Hi everyone! My name is Melissa Liu and I am on the writing staff here at Magnify. Before we start our journey together, let me introduce myself and my goals.
An incident that occurred five years feels like it was yesterday, still fresh in my memories. An incident buried in the past continues to lurk into my days, unexpectedly. It is an incident that ignited the beginning of a series of insecurity and anxiety.
I remember walking into an audition for an orchestra that I had been dreaming to be in. It was my very first audition experience. Shuffling into the small, empty classroom, I saw the backs of three judges with pencils in their hands. They were ready to grade me, harshly. Sitting down in the cold metallic chair, I felt as if my senses were strangely enhanced. I could feel my hands trembling, stickiness of my palms, my shaking legs, and the perspiration forming on my nose. After spending months preparing for this audition, memorizing all of the repertoire, I was ready. But a voice in my head appeared, whispering into my ear: “you’re going to fail, forget the music, and forge a path of failure.” My throat instinctively started to close, while my head was becoming engulfed by negative thoughts.
I started to play – the sound was shaky and out of tune. I had played for twenty seconds. I was twenty seconds into a five minute audition, but it had already felt like an eternity. I needed to get out. I impulsively blurted out “can I please get water?” which disqualified me right at that moment. Even though I knew that this would ruin my chances of getting into the orchestra of my dreams, I sprinted out of that audition room like my life depended on it. I remember opening my bag; I’d left it right outside the audition room. All of the other auditioneers were staring at me like I was completely crazy. I didn’t care: all I needed in that moment was water and fresh air. With one breath, I walked back into the room and finished my audition, knowing that no matter how well I played, all of those hours, weeks, and months spent practicing were futile.
My first panic attack was an out-of-body experience. It felt like I was completely controlled by another person, rendering me from thinking rationally and causing me to perform at a mediocre level. I walked out of the audition building feeling weak, like the life was drained out of me, but more significantly, I was terrified. What had just happened to me was an utterly new experience. A new seed of insecurity was planted inside of me. When would my next panic attack happen? What would happen then?
After that cold December day, I had trouble maintaining my nerves before tests, which is something that I still struggle with today. Test-taking anxiety. It was like a switch had flipped inside of me. Anxiousness before a test is normal, but for me, it felt like I was on a rocky edge, glaring down atop a cliff and into a hole of abyss. If I leapt off that cliff, I would lose control. I needed to keep my balance and focus on planting my feet and controlling my nerves. To most people, I looked like I was thriving as I earned the highest test grades in my school. What people did not see was the work that I had put into studying and practicing before each test to ensure that I would not jump off the cliff of confidence.

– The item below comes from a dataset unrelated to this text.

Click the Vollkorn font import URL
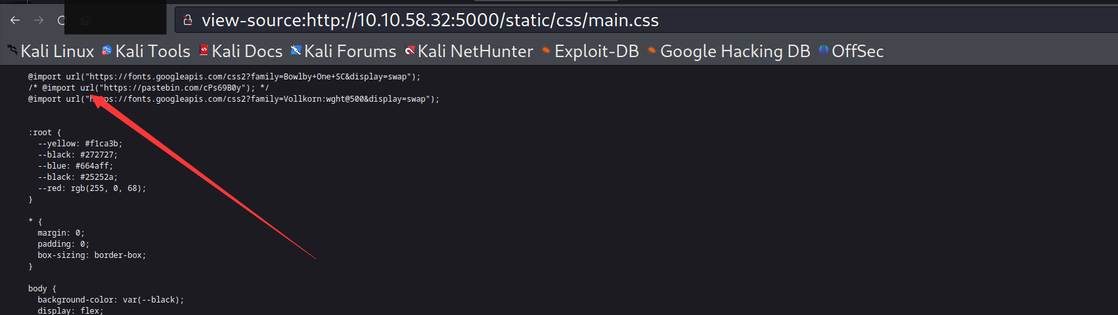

Five years after my first panic attack, let me tell you that the first experience was not my last. Through the ups and downs of managing my panic attacks, I realized two important things. The first one is that working hard is a crucial step in success. Do not expect to accomplish your goals without putting in the efforts that you need to.The second one is that you shouldn’t stress the could-haves. If it should have, it would have. I am a big believer in fate or destiny. Life can be manipulated by luck. There are just some things that are out of our control. Maybe we are just tiny pawns in someone else’s game, but nonetheless, we must know that one event will not determine our entire lives. Looking up at the sky, behind all of the dark and gray clouds, the radiating sun shines. I like to think that there is always good that comes out of struggle. My perseverance stemmed out of my failures. There needs to be clouds in order to make the sunny days even brighter and worth the wait.
Through Magnify, I hope to connect with all of you and make our journey as memorable as possible. We are all navigating our own individual struggles, which is part of what makes life so special. But at the end of the day, we do all have something in common: the experiences that we are capable of sharing. Despite all the chaos in our lives, I hope we find the time to observe and embrace the full greatness of our world. I hope my blogs will be able to help you in your everyday life, whether that is expressing my own story, doing research on mental health aspects, or inspiring you to prioritize your own mental health. The world is in unprecedented times right now, but we can form our community and family of advocates for mental health, creating a place that is more equal, happy, and lively.
P.S. I did end up making the orchestra the next year! It took a lot of strength to go back to that audition room, but I got the courage to do so! Anything is possible if you just believe in yourself.